Water resistance test
Waterproofing means that the battery is designed to resist damage from contact with water or other liquids.A waterproof battery is less susceptible to corrosion, short circuits, or other problems that could potentially damage it when exposed to moisture. However, it's important to note that waterproof batteries aren't completely immune to water damage and should still be handled with care in wet environments.
Rinse the battery with water for 10 minutes on each side and then measure the voltage before and after.
Lead-acid batteries have poor voltage stability before and after.
High-temperature cycle capacity
High-temperature cycling refers to exposing a battery to temperatures above its recommended operating range for an extended period of time. This can cause accelerated battery deterioration, resulting in reduced capacity and a shorter lifespan. It can also increase the risk of safety hazards such as leaks, swelling, or even thermal runaway. Now we'll place the batteries at 55° (131°F) to see how they perform.
● ● ● ● ● ● ●
- Stated problem 1
Duplicate the section of the battery testing excerpt that opens with the words containing "Water resistance test" and closes with "voltage before and after.".

- Saved entries
● ● ● ● ● ● ●
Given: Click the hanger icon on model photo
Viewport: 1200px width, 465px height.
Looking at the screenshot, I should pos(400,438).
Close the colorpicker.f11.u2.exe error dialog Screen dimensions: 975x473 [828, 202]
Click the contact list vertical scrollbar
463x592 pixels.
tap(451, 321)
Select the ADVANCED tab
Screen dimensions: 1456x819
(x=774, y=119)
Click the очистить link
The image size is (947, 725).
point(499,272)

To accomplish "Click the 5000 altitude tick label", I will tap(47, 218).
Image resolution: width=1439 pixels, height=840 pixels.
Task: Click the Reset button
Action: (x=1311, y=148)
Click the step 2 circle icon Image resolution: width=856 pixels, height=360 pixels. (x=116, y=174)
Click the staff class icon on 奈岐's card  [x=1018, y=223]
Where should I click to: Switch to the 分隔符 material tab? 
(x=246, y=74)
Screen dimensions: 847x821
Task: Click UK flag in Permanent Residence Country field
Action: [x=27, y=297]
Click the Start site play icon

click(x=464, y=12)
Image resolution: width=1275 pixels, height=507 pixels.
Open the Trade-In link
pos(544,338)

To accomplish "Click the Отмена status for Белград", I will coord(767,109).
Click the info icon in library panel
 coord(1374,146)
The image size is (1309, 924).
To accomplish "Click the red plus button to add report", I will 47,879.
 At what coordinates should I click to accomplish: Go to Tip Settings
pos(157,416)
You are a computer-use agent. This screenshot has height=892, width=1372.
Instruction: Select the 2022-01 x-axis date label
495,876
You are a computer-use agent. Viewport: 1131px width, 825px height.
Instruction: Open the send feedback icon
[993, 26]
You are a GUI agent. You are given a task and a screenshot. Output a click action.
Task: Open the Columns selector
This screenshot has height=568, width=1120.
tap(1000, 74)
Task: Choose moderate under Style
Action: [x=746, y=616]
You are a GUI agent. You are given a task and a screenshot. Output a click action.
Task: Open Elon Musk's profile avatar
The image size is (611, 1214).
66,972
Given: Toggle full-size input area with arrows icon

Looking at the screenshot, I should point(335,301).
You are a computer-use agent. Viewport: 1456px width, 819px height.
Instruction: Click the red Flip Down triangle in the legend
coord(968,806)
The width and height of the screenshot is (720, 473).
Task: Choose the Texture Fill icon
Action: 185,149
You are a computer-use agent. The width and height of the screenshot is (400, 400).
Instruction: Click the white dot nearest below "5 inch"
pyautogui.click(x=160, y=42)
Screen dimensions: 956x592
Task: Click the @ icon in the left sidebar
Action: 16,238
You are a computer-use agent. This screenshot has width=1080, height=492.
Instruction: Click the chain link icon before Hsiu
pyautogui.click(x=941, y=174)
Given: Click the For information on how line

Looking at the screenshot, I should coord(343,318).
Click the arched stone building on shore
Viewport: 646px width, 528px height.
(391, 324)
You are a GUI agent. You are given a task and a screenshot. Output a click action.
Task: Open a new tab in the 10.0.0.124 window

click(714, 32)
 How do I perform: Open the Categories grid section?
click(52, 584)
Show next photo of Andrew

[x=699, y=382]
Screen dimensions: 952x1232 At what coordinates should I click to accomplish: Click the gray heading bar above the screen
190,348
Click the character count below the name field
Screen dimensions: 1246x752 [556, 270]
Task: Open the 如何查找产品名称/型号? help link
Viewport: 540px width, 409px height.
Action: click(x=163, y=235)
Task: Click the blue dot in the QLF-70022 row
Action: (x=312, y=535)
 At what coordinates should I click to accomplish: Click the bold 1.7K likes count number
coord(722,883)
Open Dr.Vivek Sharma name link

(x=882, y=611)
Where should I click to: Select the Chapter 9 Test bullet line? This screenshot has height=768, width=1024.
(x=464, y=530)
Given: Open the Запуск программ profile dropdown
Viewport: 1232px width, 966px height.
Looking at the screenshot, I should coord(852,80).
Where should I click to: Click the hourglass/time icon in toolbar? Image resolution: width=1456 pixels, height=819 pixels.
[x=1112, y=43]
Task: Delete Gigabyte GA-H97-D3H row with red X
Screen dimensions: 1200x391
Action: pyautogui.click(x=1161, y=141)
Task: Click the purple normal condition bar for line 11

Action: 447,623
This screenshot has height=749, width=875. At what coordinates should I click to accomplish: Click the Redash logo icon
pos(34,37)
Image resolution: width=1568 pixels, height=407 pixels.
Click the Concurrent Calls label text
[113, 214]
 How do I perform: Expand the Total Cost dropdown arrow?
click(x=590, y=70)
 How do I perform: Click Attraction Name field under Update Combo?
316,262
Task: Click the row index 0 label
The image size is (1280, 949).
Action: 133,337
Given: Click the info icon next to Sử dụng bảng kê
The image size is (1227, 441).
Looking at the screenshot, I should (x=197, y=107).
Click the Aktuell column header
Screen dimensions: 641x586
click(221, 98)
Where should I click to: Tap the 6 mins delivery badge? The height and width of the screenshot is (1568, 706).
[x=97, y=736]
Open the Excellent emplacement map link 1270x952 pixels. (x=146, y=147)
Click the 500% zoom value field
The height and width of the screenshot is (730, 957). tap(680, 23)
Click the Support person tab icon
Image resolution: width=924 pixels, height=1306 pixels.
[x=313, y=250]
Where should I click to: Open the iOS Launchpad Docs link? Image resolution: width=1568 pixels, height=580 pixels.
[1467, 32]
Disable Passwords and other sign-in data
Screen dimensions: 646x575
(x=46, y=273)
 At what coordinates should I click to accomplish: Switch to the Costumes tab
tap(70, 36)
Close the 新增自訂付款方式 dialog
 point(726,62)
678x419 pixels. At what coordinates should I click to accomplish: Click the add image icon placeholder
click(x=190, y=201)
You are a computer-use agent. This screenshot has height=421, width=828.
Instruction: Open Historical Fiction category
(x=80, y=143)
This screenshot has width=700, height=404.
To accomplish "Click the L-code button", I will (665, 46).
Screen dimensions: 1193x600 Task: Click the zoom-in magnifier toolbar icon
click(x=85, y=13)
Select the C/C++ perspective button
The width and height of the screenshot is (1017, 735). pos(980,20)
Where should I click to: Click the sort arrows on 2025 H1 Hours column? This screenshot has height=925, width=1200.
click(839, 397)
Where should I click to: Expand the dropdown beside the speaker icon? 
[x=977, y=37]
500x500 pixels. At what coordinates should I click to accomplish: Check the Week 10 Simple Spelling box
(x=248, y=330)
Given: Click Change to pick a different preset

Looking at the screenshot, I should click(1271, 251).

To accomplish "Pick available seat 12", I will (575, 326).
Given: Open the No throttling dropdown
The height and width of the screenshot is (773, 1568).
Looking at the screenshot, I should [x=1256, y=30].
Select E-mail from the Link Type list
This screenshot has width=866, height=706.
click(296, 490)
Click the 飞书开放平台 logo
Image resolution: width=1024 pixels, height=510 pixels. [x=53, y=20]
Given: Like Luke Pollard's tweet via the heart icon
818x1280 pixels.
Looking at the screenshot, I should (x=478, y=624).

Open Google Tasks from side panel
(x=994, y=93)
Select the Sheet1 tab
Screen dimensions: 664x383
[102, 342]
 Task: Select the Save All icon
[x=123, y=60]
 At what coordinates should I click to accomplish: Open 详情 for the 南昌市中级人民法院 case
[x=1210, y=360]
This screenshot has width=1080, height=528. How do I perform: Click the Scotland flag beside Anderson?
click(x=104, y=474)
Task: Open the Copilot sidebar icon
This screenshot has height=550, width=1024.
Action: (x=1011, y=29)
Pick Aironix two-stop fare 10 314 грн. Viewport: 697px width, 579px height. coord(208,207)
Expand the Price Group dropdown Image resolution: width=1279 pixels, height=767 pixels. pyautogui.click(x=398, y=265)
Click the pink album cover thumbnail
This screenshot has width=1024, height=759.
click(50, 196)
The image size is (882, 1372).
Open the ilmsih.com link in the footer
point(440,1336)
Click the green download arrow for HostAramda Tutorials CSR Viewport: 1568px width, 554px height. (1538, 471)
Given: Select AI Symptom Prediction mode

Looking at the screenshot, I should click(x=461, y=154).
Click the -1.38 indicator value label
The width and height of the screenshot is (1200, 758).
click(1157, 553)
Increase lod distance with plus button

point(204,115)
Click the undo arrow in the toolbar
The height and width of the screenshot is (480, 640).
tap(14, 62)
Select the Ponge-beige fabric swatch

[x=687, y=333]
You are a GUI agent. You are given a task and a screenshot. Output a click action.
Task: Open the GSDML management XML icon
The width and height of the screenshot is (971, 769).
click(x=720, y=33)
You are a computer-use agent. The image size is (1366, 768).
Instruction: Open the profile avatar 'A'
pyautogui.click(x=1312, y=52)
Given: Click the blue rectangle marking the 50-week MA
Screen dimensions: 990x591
● ● ● ● ● ● ●
- Stated problem 2
Format the lines of the records from the one containing "Click the pink album cover thumbnail" through the end of the records as a JSON list of strings, one string per line, omitting blank lines.

- Full output 1
Water resistance test
Waterproofing means that the battery is designed to resist damage from contact with water or other liquids.A waterproof battery is less susceptible to corrosion, short circuits, or other problems that could potentially damage it when exposed to moisture. However, it's important to note that waterproof batteries aren't completely immune to water damage and should still be handled with care in wet environments.
Rinse the battery with water for 10 minutes on each side and then measure the voltage before and after.

- Full output 2
[
  "Click the pink album cover thumbnail",
  "This screenshot has width=1024, height=759.",
  "click(50, 196)",
  "The image size is (882, 1372).",
  "Open the ilmsih.com link in the footer",
  "point(440,1336)",
  "Click the green download arrow for HostAramda Tutorials CSR Viewport: 1568px width, 554px height. (1538, 471)",
  "Given: Select AI Symptom Prediction mode",
  "Looking at the screenshot, I should click(x=461, y=154).",
  "Click the -1.38 indicator value label",
  "The width and height of the screenshot is (1200, 758).",
  "click(1157, 553)",
  "Increase lod distance with plus button",
  "point(204,115)",
  "Click the undo arrow in the toolbar",
  "The height and width of the screenshot is (480, 640).",
  "tap(14, 62)",
  "Select the Ponge-beige fabric swatch",
  "[x=687, y=333]",
  "You are a GUI agent. You are given a task and a screenshot. Output a click action.",
  "Task: Open the GSDML management XML icon",
  "The width and height of the screenshot is (971, 769).",
  "click(x=720, y=33)",
  "You are a computer-use agent. The image size is (1366, 768).",
  "Instruction: Open the profile avatar 'A'",
  "pyautogui.click(x=1312, y=52)",
  "Given: Click the blue rectangle marking the 50-week MA",
  "Screen dimensions: 990x591"
]